Larger than life roles in a larger than life art form must inevitably be won by characters with a certain lack of compromise, and the willpower to succeed. To follow their story is to realise that women who were building their careers over a hundred years ago were just as capable as those of today of taking charge of their own lives, demanding attention to get their way, and that long before the age of television and mass communications, the press could be manipulated by ‘celebrities’, in an age when such a term hardly existed. The lives of the women who created Mélisande demonstrate the hardships and sacrifices such dedicated professionals had to make to keep in the public eye. Arguments and intrigues surrounding the casting of the role evoke the atmosphere of the opera house of the era. The men needed the women to bring to life the images filling their imaginations yet the praise of these men is hard earned. How damning can be their comments.
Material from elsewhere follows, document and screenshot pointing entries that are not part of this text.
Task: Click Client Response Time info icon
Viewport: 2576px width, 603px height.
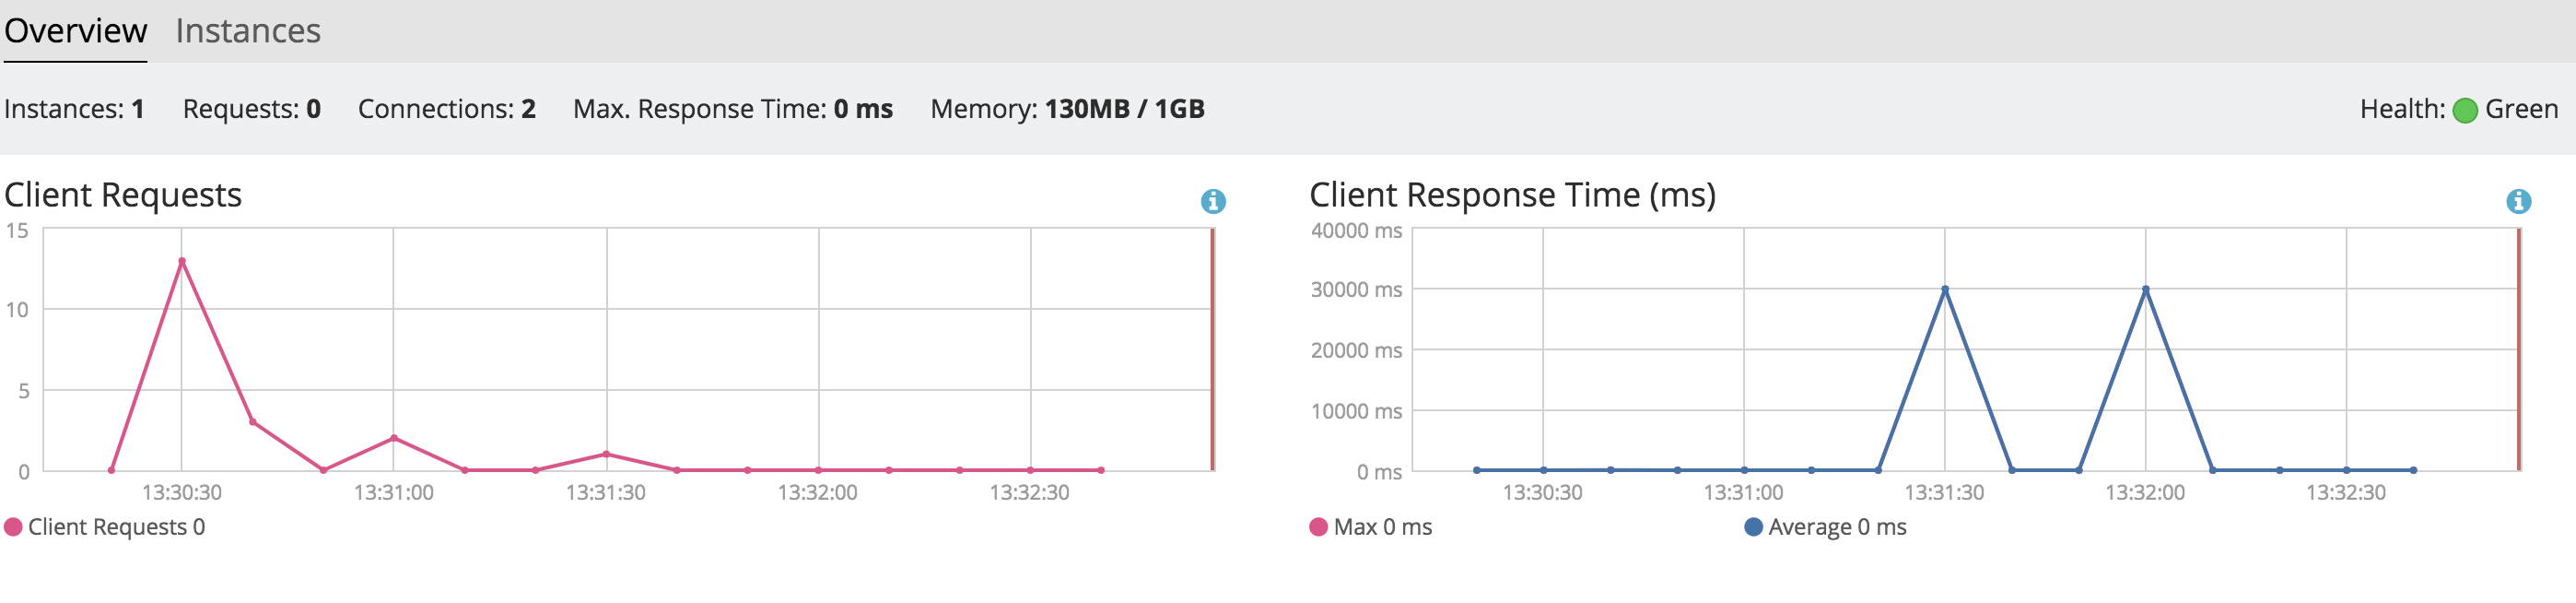Action: pyautogui.click(x=2518, y=201)
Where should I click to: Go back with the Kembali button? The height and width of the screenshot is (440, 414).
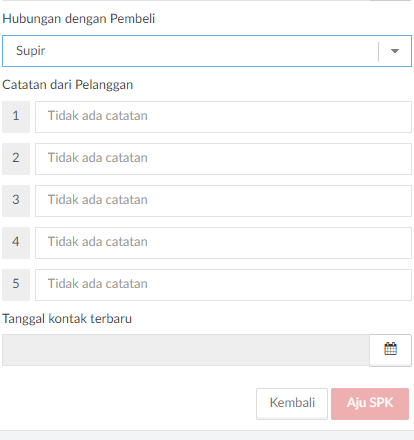(292, 404)
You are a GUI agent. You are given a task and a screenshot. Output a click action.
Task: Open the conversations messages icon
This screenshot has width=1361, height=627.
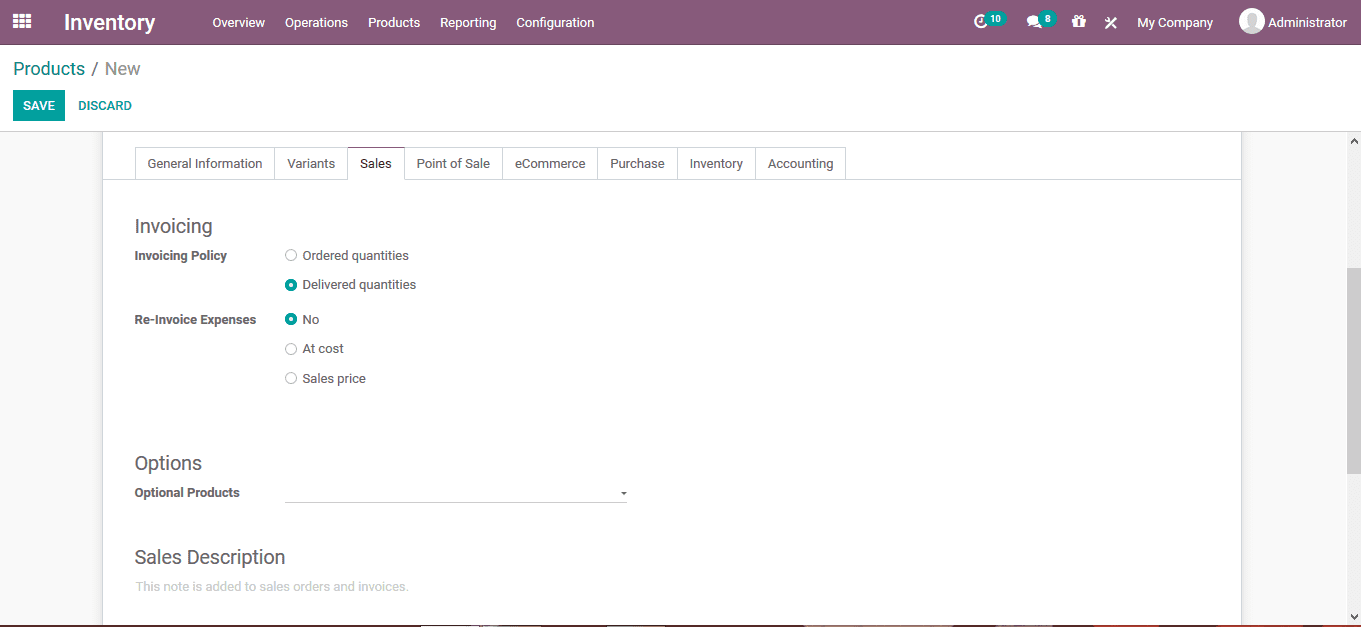[1033, 21]
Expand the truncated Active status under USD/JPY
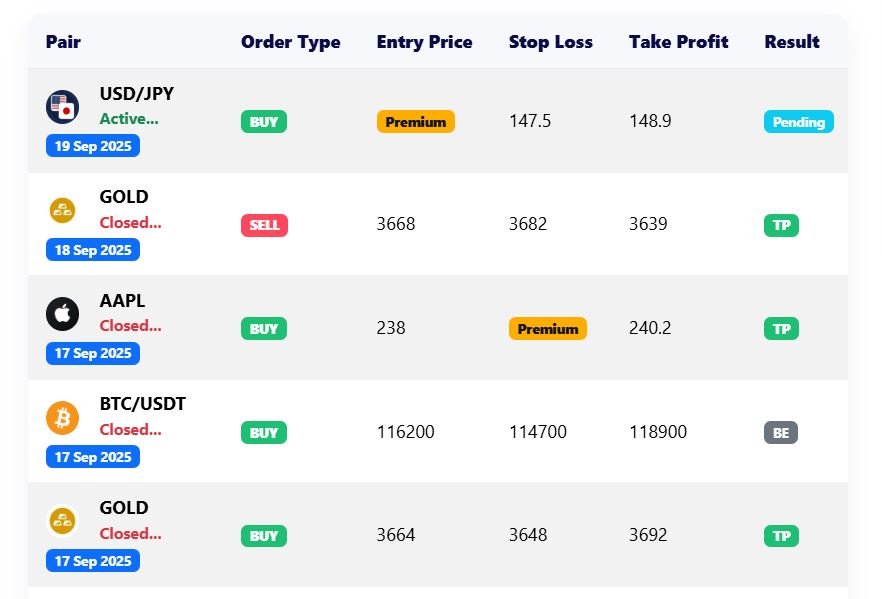The image size is (882, 599). tap(129, 119)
Georgette Leblanc in particular suffered from their dismissive attitude. Not just contemporaries, but even later writers who could not have heard her, insist on her lack of talent. In La Passion de Claude Debussy, Dietschy claimed that Georgette was indirectly associated with the failure of Maeterlinck’s play in 1893. Yet she had not even met the author at the time of its first performance. He also finds it ‘odd’ that the Chanson de Mélisande set to music by Gabriel Fabre was dedicated to her, yet she sang this work with Fabre himself accompanying her many times. His assumption appears to be that Georgette claimed the role of Mélisande passionately as though she foresaw the dazzling success of the opera, implying that this was merely to further her own ends. Lockspeiser, in his two volume biography of Debussy dismisses Georgette with the claim that she ‘had a wretched reputation as a singer’ even though she received praise from both professionals and amateur music lovers on many occasions.
Recordings of Georgette Leblanc are very rare and, of course, the industry was in its infancy when both she and Mary Garden recorded songs so it is difficult to judge the true quality of their voices. A recent issue on CD brings us evidence of Georgette’s voice as recorded by Gramophone and Typewriter Limited in Paris in 1903, just one year after the première of Debussy’s opera, when she was thirty four. Here she is accompanied at the piano by Jules Massenet in the aria Pendant un an je fus ta femme from his opera Sapho. Massenet’s playing is so discreet that he can barely be heard at all in the background, but despite the inevitable hiss, Georgette’s voice is distinct. From descriptions of her manner, one might expect an overtly dramatic interpretation, yet whilst this aria is sung with feeling and a range of dynamics, the expression is not exaggerated. There is some vibrato, wider than Mary Garden’s, but not excessive, some scooping up to the high notes, these – particularly the top A on the last syllable of ‘ton coeur s’ouvrira’ – being clear, if a little thin. The words are well projected but not overenunciated. The same set of two CDs contains recordings of Mary Garden accompanied by Debussy, so a direct, although necessarily very limited comparison can be made of the two voices at about this time. On the basis of this brief extract, even if her rival has a purer, more lucid voice, Georgette Leblanc’s performance here does not appear to merit the derogatory criticisms made of her vocally.